Monday, August 6, 2012

the relative scarcity of dance programs

Well, I'm a bit reluctant to take on an issue that sounds like complaining, but it has been on my mind a lot lately (especially after having spent much time over the past year looking for schools in my area which might need an experienced dance teacher)...

I am old enough to have grown up in the "golden age" of education in California (the 60s and 70s, pre-Prop 13), but in those days even my large (2400 students) high school had virtually nothing in the way of a dance program -- we had a one-semester PE elective, taught by a PE teacher obviously never trained in dance of any kind, who left us alone to group ourselves and make up dances for the whole semester.

In those days there were no state Frameworks or Content Standards specifying arts as core subjects or mandating access to education in all four major arts disciplines (dance, drama, music, visual art), as we have now -- yet it is discouraging to see, in many ways, how little has changed. I know, in these times of high-stakes testing and focus on ELA and math scores, that all the arts are struggling for space in the curriculum; yet when the subject of arts in schools comes up in general public discourse or in the local papers, it is so often framed as "art and music" classes. And while there are, of course, many schools both large and small with excellent dance programs (very many I could name right in my area), there are equally many with huge, thriving programs in three arts disciplines, and no dance at all. As just an example, in one local (fairly well-off, suburban) school district encompassing three comprehensive high schools, there are no high school dance programs at all, although each school boasts at least 30 courses in the other three disciplines. And should one of those schools actually wish to start a dance program, it would find at least one large obstacle: the district list of approved courses, including 51 classes in Fine Arts, recognizes no dance courses at all! (except as a unit within Core PE or a one-semester PE elective -- exactly what I had all those decades ago...)

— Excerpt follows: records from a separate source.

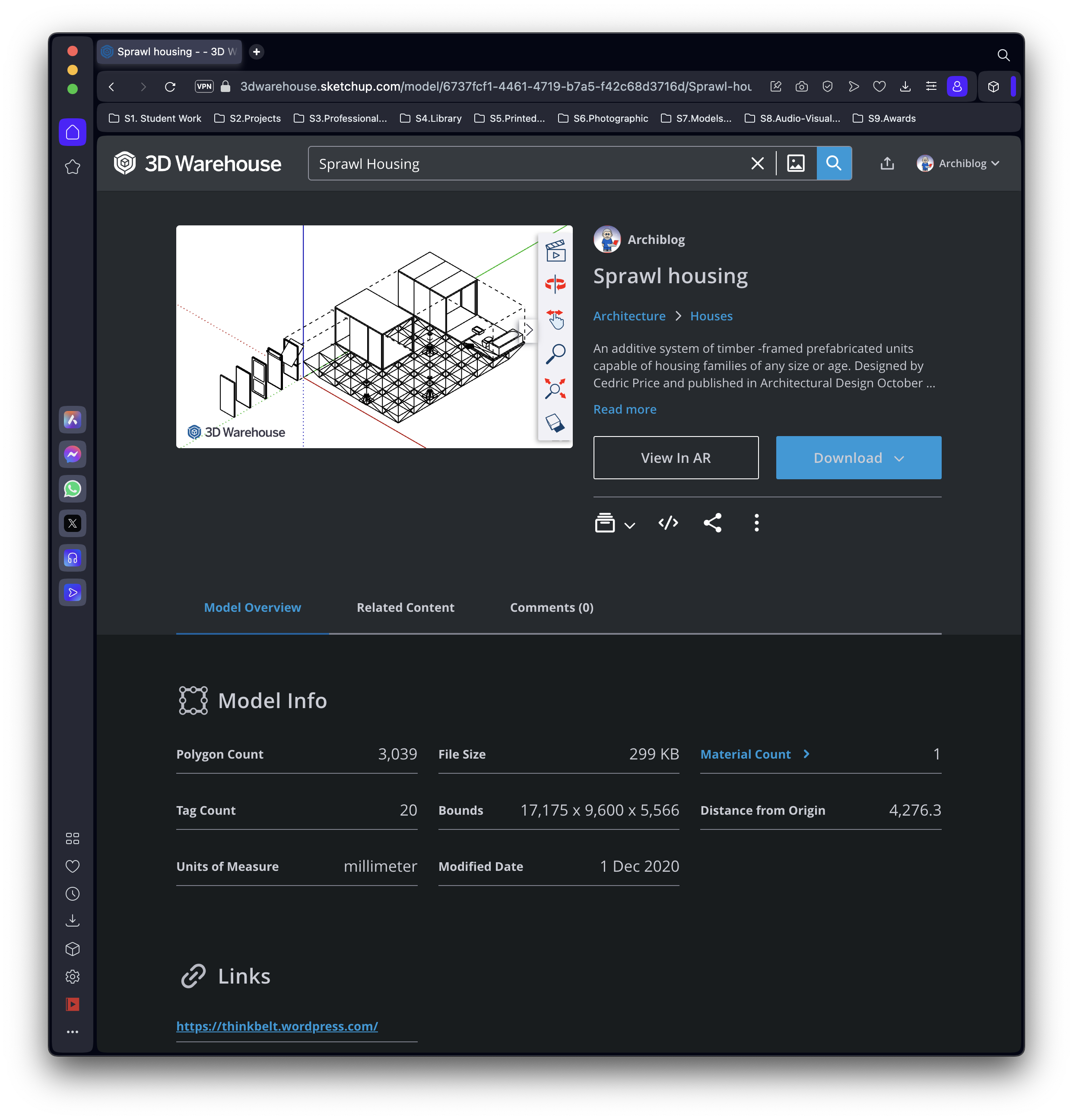Select the zoom tool icon
The image size is (1073, 1120).
(556, 357)
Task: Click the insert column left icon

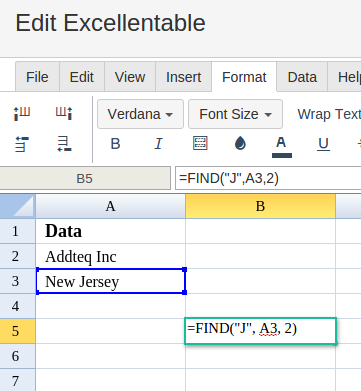Action: (x=22, y=113)
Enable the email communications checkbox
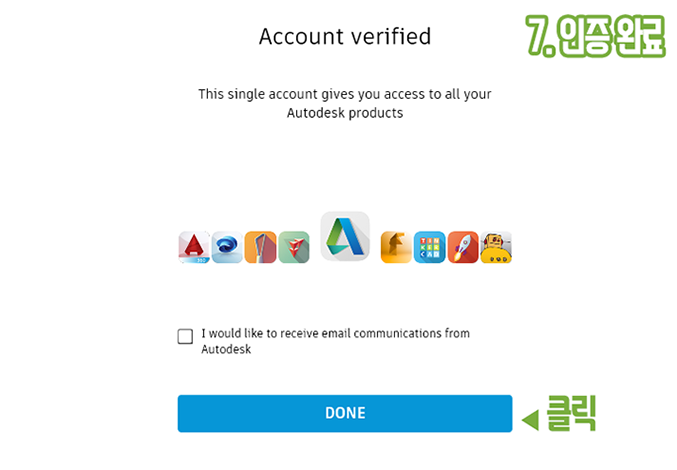 coord(185,336)
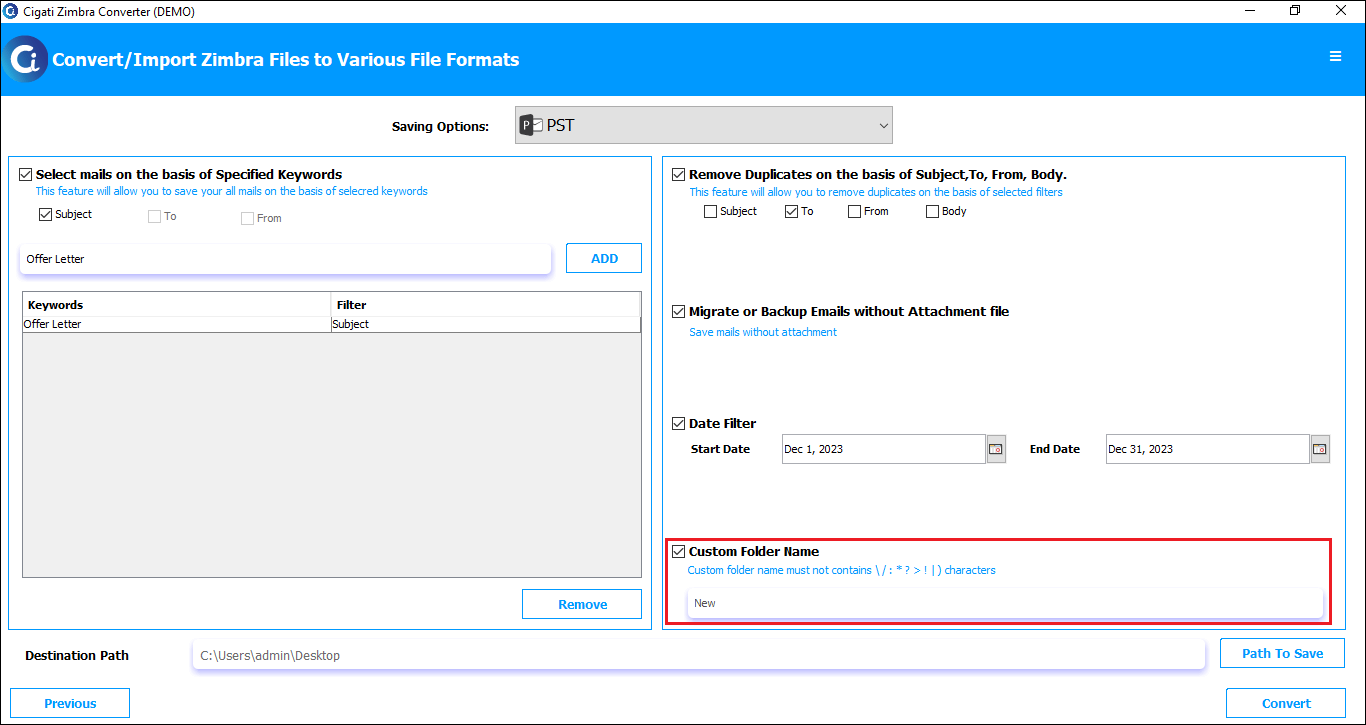Click the ADD keyword button
The image size is (1366, 725).
(604, 258)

So... why is this? I suppose that part of the difficulty is the lack of a dance credential in California — it is much harder to be taken seriously as a subject with no teachers credentialed specifically for that subject. There is also that PE thing — once thought of as a physical activity within PE, it is hard to get out of that mold (I remember one principal telling me that "we don't have a dance program because none of our PE teachers knows how to teach dance")… although the PE connection is also one of our advantages, as students are often able to take dance courses for Performing Arts, PE, or elective credit — definitely a saving grace when most districts require only one year of arts credit. I also realize the logistical barriers to starting a dance program: while we do not have the ongoing materials budgets that, for instance, visual art programs require (as I have certainly found out this year), there is that big issue of space -- we dancers do tend to be a little (rightfully) picky about safe surfaces and adequate space, so dedicating a room can be a big up-front investment. BUT there are those content standards mandating access to four arts disciplines — and it still feels as if we are so often left out of the conversation...

One of my teachers in college, Chitresh Das, used to say that "I am not a dance teacher, but a dance preacher" — meaning, as I recall, that he feels his mission in life is to continually remind the world of the importance of dance. At times I have felt that that is how I ended up myself — a "dance preacher"  trying to convince the education world of the importance of dance in schools.